I Am Not Your Negro is a critically-acclaimed 2016 film based on “Remember This House,” an unfinished manuscript of Baldwin’s. He died in 1987, never wanting to be a spokesperson, but saw his personal mission as bearing witness to the truth. The events on James Baldwin are free and open to the public and will run from Nov. 21-Dec. 5.
The New Commons Film Series: I Am Not Your Negro. Thursday, Nov. 21, 7:30- 9:30 p.m., Lincoln Auditorium, Roberts Learning Center
The New Commons Film Series presents I Am Not Your Negro, an Oscar-nominated 2016 documentary highlighting James Baldwin’s observations on American history and racism. Narrated by Samuel L. Jackson, I am Not Your Negro is inspired by Baldwin’s unfinished 1970s work Remember This House. The documentary explores Baldwin’s thoughts on and relationships with civil rights leaders of the 1960s such as Malcom X, Martin Luther King Jr. and Medgar Evers.

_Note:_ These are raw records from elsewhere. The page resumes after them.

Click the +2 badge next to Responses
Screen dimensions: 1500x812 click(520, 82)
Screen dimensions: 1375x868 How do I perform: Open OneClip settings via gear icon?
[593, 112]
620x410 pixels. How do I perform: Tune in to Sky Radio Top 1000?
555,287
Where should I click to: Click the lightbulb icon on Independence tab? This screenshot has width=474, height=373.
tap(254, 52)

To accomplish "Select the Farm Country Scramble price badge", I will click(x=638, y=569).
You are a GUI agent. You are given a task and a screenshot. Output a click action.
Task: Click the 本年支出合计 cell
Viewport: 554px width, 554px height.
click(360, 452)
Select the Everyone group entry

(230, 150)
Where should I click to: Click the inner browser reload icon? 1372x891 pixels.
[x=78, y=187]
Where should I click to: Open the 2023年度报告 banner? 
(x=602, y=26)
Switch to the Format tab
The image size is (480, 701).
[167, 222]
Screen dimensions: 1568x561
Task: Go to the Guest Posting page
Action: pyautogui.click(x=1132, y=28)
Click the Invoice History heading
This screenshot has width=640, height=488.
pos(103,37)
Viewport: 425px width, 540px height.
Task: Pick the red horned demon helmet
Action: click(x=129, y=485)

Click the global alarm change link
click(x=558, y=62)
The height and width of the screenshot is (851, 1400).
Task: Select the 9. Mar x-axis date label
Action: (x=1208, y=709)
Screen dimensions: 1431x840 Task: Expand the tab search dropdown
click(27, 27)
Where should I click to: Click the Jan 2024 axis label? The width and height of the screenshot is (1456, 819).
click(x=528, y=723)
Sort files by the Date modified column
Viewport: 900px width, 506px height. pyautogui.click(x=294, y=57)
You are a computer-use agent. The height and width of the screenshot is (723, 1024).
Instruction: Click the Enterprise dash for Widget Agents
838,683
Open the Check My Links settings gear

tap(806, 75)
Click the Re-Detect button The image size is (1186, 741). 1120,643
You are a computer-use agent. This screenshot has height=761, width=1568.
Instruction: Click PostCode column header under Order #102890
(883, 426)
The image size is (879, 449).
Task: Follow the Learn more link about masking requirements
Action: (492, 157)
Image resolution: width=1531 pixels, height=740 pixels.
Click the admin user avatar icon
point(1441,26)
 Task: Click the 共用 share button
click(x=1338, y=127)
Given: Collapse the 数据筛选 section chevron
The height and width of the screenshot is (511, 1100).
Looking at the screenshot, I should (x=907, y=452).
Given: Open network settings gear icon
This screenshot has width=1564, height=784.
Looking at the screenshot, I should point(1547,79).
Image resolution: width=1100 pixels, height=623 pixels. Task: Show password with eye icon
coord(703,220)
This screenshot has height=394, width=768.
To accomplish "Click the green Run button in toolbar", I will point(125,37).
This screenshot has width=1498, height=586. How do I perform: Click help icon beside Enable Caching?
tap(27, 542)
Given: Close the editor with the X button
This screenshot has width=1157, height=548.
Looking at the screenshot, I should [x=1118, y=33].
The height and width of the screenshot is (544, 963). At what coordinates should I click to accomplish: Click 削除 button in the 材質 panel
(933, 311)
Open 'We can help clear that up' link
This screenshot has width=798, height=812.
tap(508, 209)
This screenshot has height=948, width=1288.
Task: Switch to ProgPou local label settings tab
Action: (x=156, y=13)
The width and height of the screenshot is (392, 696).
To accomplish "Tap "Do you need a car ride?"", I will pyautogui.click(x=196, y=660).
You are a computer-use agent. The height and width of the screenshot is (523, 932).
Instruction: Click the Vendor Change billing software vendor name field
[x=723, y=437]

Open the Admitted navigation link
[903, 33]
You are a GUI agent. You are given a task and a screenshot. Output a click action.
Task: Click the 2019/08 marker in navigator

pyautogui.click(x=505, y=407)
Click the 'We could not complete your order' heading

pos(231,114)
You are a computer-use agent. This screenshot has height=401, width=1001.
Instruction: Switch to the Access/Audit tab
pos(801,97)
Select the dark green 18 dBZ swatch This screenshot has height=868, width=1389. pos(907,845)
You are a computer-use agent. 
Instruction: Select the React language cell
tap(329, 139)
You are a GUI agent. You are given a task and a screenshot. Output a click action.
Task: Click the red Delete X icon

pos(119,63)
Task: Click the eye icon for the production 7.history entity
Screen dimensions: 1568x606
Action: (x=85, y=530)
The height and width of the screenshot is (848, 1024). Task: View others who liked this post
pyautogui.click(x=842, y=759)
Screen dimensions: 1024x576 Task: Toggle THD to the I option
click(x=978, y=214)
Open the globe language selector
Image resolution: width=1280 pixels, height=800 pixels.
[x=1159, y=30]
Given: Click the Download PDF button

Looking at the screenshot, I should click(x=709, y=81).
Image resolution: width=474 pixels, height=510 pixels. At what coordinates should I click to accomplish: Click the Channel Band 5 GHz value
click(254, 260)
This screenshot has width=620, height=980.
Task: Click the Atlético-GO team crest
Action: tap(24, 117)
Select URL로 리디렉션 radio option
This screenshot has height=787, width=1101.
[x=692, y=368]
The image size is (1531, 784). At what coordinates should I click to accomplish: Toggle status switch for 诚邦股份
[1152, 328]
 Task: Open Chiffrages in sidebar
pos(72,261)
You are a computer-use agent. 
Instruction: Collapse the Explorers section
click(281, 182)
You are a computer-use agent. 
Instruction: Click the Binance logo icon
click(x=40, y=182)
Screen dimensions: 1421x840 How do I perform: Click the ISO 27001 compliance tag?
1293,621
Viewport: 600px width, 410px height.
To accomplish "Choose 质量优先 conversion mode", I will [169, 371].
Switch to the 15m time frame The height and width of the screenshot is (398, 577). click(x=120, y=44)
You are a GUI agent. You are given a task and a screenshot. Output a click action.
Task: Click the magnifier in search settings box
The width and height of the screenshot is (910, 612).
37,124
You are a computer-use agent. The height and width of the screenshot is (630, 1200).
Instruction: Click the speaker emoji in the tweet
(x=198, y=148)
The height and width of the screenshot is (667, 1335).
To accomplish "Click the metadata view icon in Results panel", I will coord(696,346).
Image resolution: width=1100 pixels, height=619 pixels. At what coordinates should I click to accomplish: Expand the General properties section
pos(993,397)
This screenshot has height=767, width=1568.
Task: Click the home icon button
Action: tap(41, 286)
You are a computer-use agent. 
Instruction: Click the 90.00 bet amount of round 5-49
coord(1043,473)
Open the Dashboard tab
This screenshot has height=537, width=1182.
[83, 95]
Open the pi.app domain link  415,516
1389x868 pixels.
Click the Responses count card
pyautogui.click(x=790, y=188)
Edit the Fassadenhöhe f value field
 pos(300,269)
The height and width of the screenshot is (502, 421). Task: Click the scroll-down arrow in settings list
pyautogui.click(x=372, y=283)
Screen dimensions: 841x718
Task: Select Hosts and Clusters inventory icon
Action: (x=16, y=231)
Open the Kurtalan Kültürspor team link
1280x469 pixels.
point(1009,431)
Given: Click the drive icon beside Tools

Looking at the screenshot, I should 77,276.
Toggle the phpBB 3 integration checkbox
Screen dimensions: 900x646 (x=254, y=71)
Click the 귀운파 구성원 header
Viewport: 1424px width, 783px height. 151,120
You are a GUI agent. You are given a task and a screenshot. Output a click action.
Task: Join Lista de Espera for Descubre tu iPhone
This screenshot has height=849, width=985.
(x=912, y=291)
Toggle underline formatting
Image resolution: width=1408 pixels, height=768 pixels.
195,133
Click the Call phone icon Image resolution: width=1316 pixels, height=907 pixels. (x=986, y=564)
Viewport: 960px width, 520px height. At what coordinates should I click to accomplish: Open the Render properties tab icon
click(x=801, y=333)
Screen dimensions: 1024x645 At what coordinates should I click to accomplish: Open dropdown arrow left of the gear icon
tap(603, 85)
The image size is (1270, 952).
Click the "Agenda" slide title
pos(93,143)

James Baldwin Symposium – Friday, Nov. 22, 9:45 a.m. – 5:15 p.m., Emery Community Arts Center
Join Guy Mark Foster, Baldwin scholar and associate professor of English at Bowdoin College; Stefania Heim, poet, scholar, translator, editor and educator; Ian Davis, scholar of transnational modernisms, race, gender and sexuality and Julian Randall, author of “Refuse,” for a day-long consideration and discussion of the importance, impact and nuance of the writing of James Baldwin as part of the New Commons Project’s focus on “The Fire Next Time.”
Poetry Reading with Stefania Heim, Julian Randall and Kristen Case. Friday, Nov. 22, 7:30-9 p.m., Twice Sold Tales, 155 Main Street, Farmington, ME
The New Commons Project presents a poetry reading by award-winning authors Stefania Heim, poet, scholar, translator, editor and educator; Julian Randall, author of “Refuse” (University of Pittsburgh Press, 2018) that won the 2017 Cave Canem Poetry Prize and Kristen Case, associate professor English at UMF.
Keynote Event: Jericho Brown, “The Cultural Import of James Baldwin and The Tradition,” Thursday, Dec. 5, 7:30 – 9:30 p.m., Emery Community Arts Center – Scholar and poet Jericho Brown, associate professor and the director of the creative writing program at Emory University, will discuss his own work, as well as situate James Baldwin’s writing within a linage of creative African American cultural criticism. He is the recipient of fellowships from the Guggenheim Foundation, the Radcliffe Institute of Advanced Study at Harvard, and the National Endowment for the Arts, and he is the winner of the Whiting Writers Award. Currently, he is focused on his recently-published “The Tradition,” a poetry collection “relentless in its quest for survival while reveling in a celebration of contradiction.”
The New Commons Film Series: I Am Not Your Negro — Thursday, Dec. 12, 7-9 p.m., Indigo Arts Alliance, 60 Cove Street, Portland, ME
Shay Stewart Bouley, founder of the celebrated digital platform Black Girl in Maine, will introduce a special screening of I Am Not Your Negro, an Oscar-nominated 2016 documentary highlighting James Baldwin’s observations on American history and racism.
The New Commons Project is a public humanities initiative of the University of Maine at Farmington, Maine’s public liberal arts college, in partnership with the Maine Humanities Council. It is made possible by a grant from the Andrew W. Mellon Foundation. The project’s 12 topics so far have been submitted by people from around the state and represent some of the principles and cultural values that fascinate Maine citizens.